━━ Source material

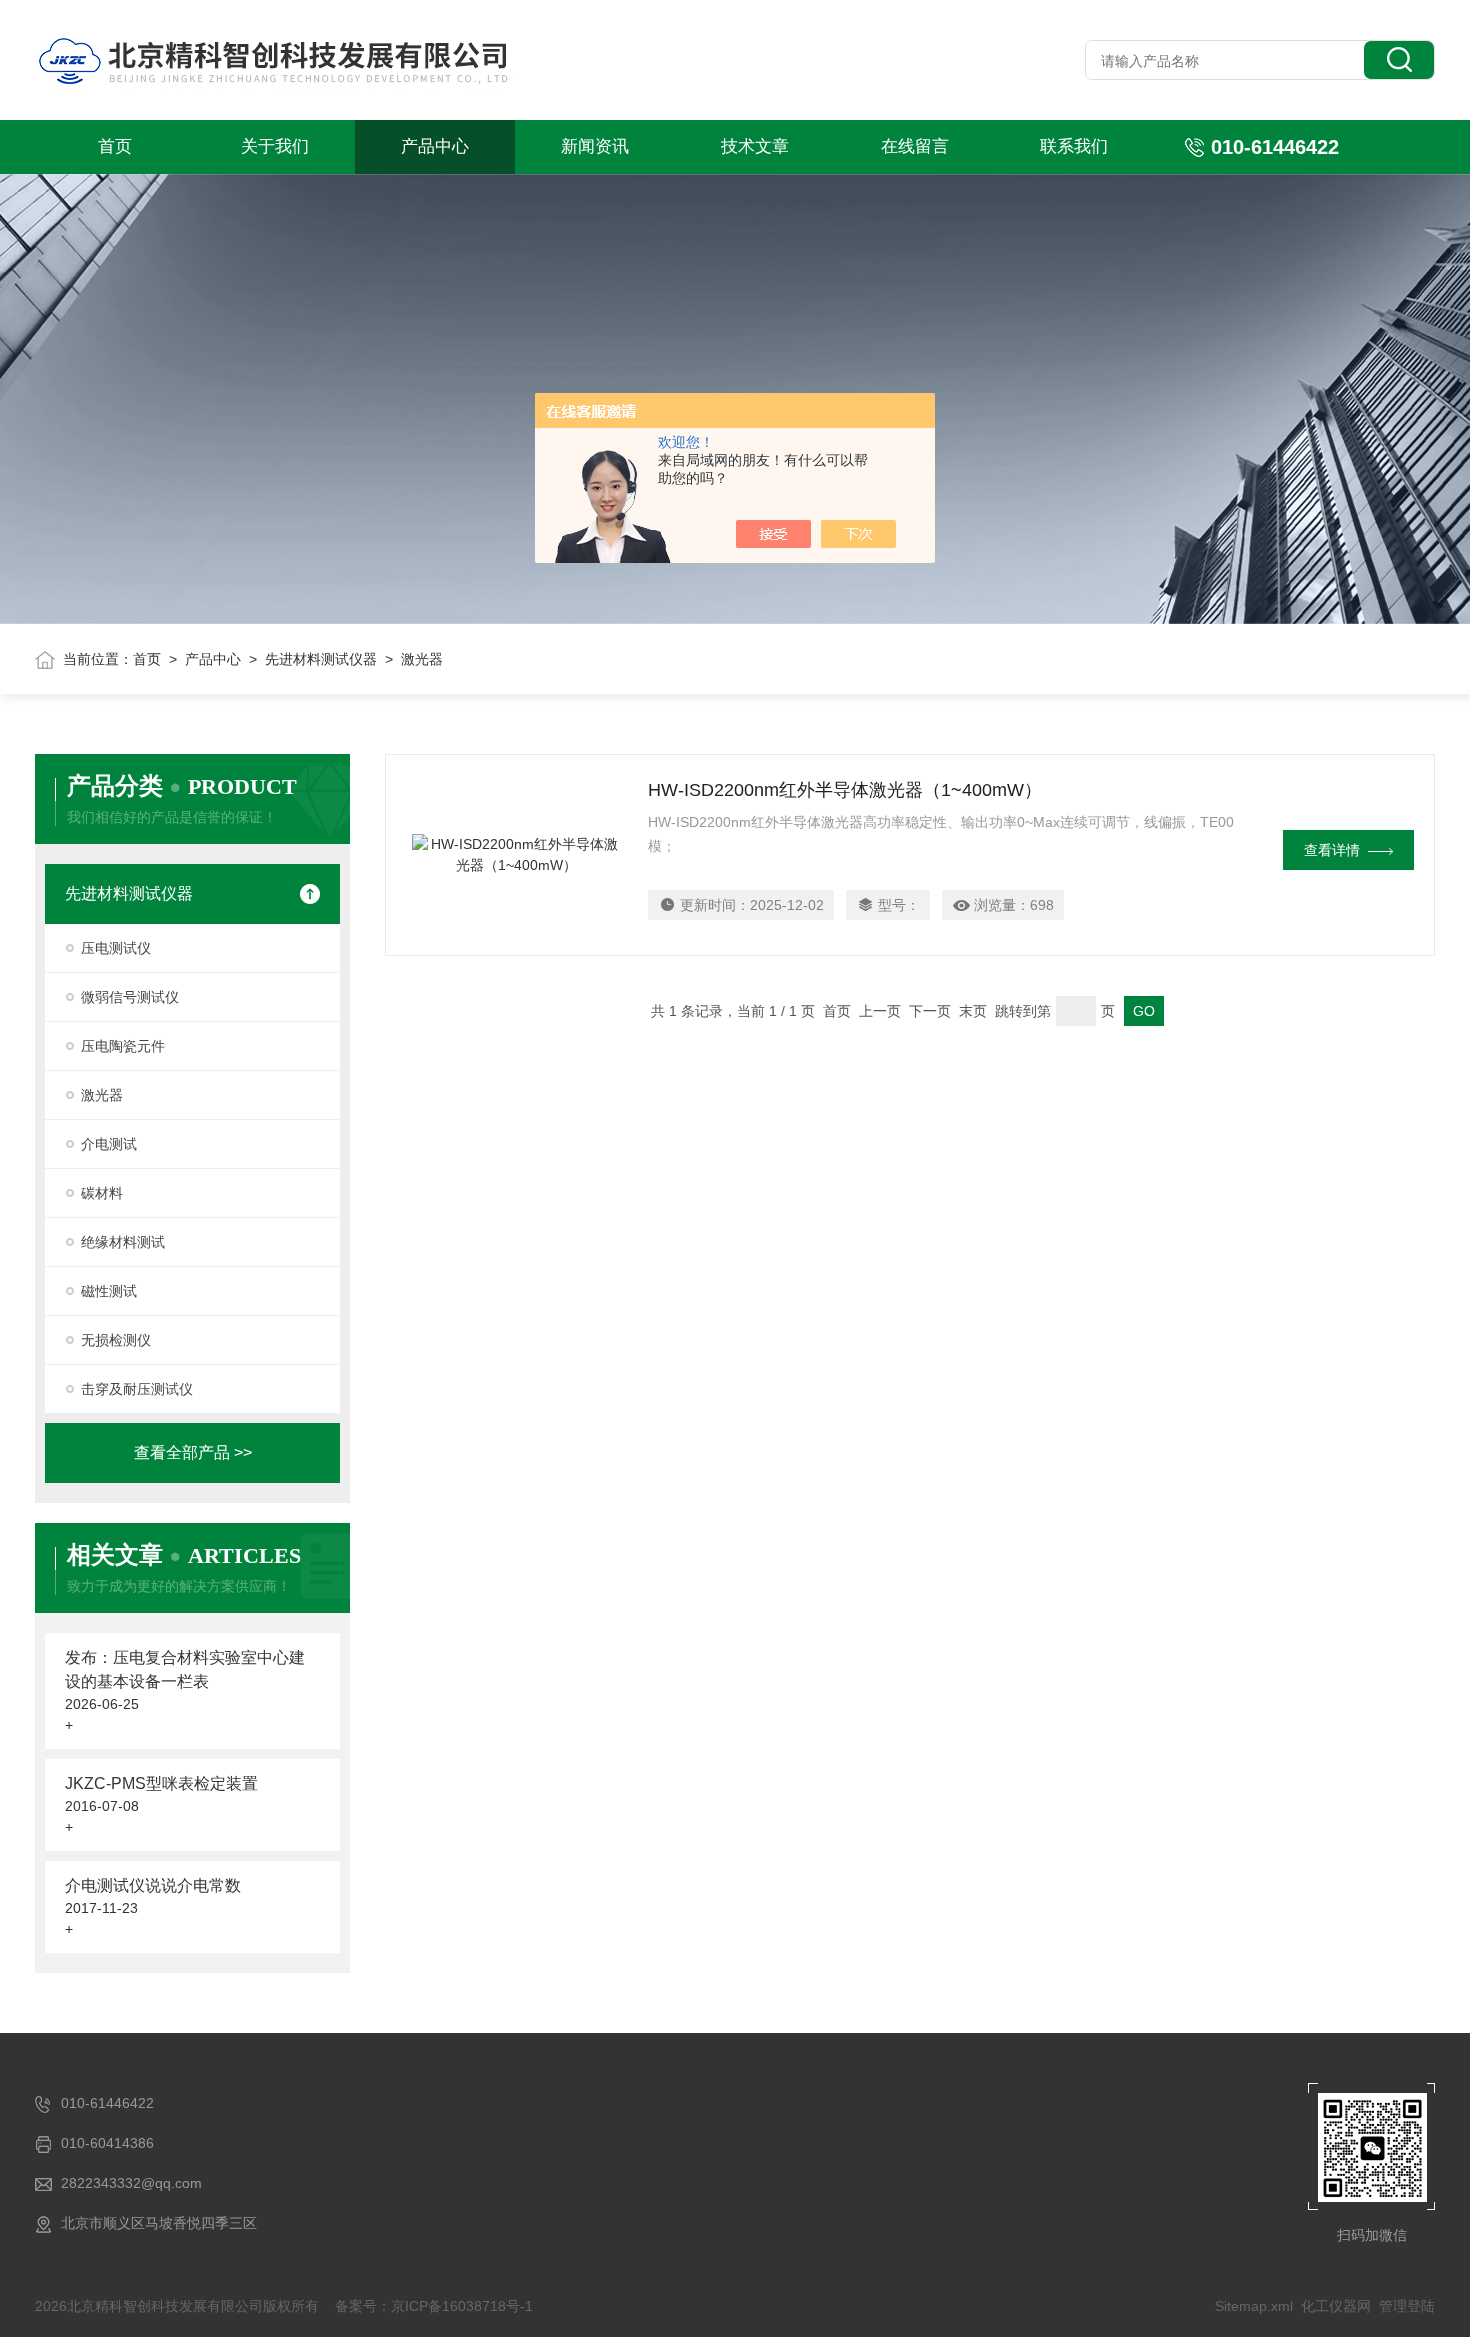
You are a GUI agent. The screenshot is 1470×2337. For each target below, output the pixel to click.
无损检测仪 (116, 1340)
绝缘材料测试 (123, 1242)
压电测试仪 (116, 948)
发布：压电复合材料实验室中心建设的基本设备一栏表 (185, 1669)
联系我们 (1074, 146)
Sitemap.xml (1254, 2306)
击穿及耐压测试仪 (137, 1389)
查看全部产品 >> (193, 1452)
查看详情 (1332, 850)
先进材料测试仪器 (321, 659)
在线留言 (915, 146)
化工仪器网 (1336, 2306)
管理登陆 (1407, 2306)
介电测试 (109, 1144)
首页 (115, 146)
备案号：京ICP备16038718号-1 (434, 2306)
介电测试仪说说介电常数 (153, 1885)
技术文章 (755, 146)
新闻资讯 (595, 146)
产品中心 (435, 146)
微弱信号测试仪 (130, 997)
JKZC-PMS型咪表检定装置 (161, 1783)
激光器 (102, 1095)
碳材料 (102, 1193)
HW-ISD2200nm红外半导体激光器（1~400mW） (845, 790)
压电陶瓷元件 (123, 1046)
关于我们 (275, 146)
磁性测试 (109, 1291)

━━━━

-- Brief --
Answer with an exact copy of the lines from the one containing "击穿及耐压测试仪 (137, 1389)" through the end of the entries above, leaving out everything before.

-- Response box --
击穿及耐压测试仪 (137, 1389)
查看全部产品 >> (193, 1452)
查看详情 (1332, 850)
先进材料测试仪器 (321, 659)
在线留言 (915, 146)
化工仪器网 (1336, 2306)
管理登陆 (1407, 2306)
介电测试 (109, 1144)
首页 (115, 146)
备案号：京ICP备16038718号-1 (434, 2306)
介电测试仪说说介电常数 (153, 1885)
技术文章 (755, 146)
新闻资讯 (595, 146)
产品中心 (435, 146)
微弱信号测试仪 (130, 997)
JKZC-PMS型咪表检定装置 (161, 1783)
激光器 (102, 1095)
碳材料 (102, 1193)
HW-ISD2200nm红外半导体激光器（1~400mW） (845, 790)
压电陶瓷元件 (123, 1046)
关于我们 (275, 146)
磁性测试 (109, 1291)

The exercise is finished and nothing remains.